The firm, which is China’s biggest internet search engine, saw some boosts to revenue from its AI initiatives—specifically its ChatGPT-like Ernie bot and from AI-driven demand for its cloud services. However, this was offset by much higher expenses on Baidu’s AI development, Morgan Stanley analysts explained.

They believe that weakness in Baidu’s ads division is set to continue, and the transformation of its traditional businesses into AI offerings is “slow and lagged on user retention.”

Deutsche Bank cuts Accenture to Hold, doesn’t see GenAI as growth catalyst

Similarly, shares of Ireland-based IT services provider Accenture (NYSE:ACN) also received a downgrade.

Specifically, a Deutsche Bank analyst cut the rating on the stock from Buy to Hold, and reduced the 12-month price objective to $295 from $409.

According to the analyst, after Accenture's organic revenues contracted by an estimated -2.5% cc in Q2 2024, the company appears to have shifted from being a consistent market share gainer, especially over the past two years, to now losing market share to its peers in a pressured IT Services industry.

“ACN’s outlook continues to be fundamentally weak with further potential downward revisions to Street estimates possible, in our view,” the analyst wrote.

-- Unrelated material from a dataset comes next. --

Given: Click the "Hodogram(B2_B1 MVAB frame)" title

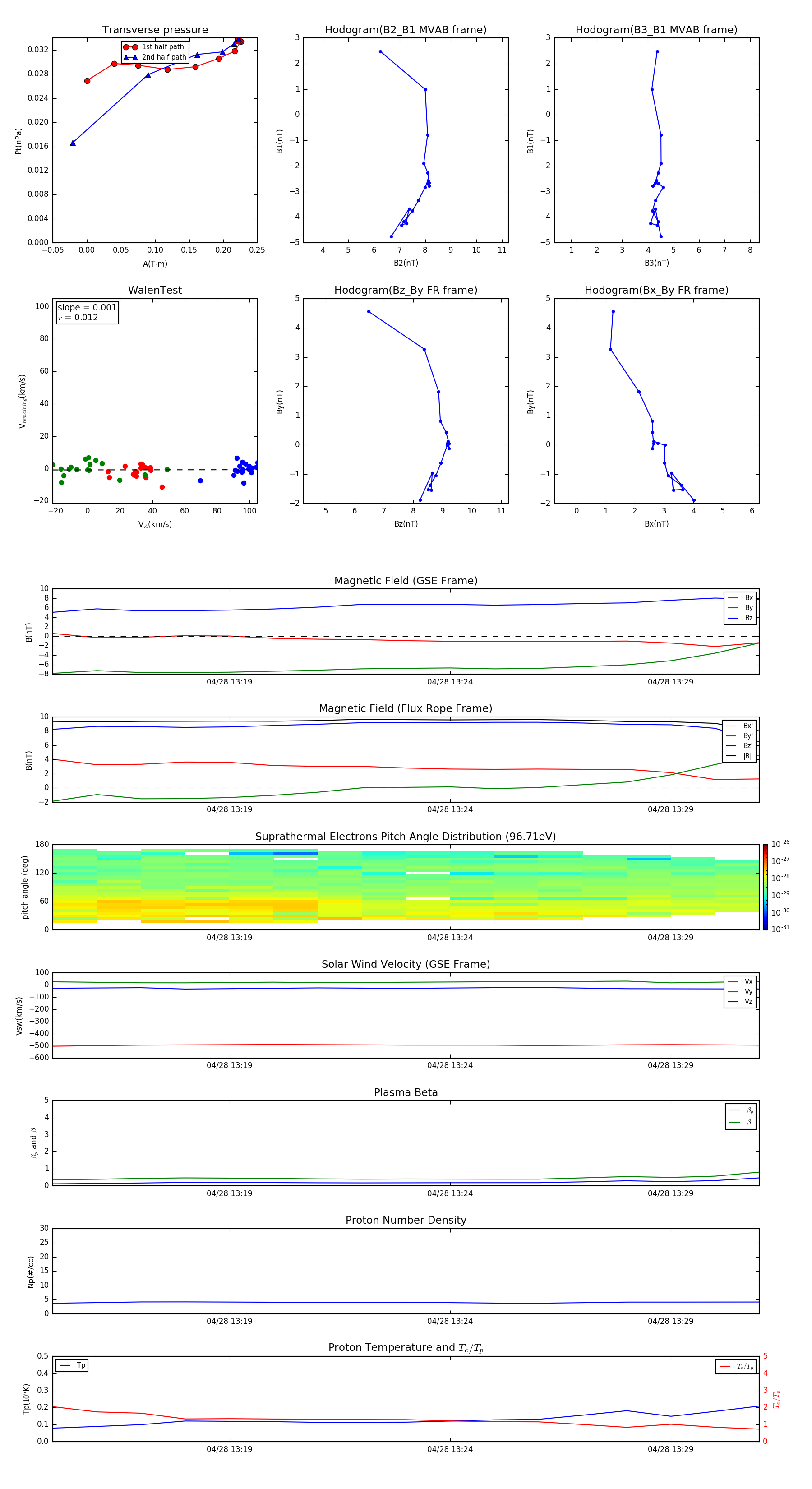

“Our channel checks suggest that Gen AI will not be a catalyst for outsized revenue growth for ACN over the near/medium-term and is causing disruption to existing pricing structures,” they added.

The debate on whether Gen AI could negatively impact IT Services vendors is expected to continue weighing on industry multiples, potentially pushing Accenture's valuation back towards a lower, more normalized historical NTM P/E multiple, the investment bank said.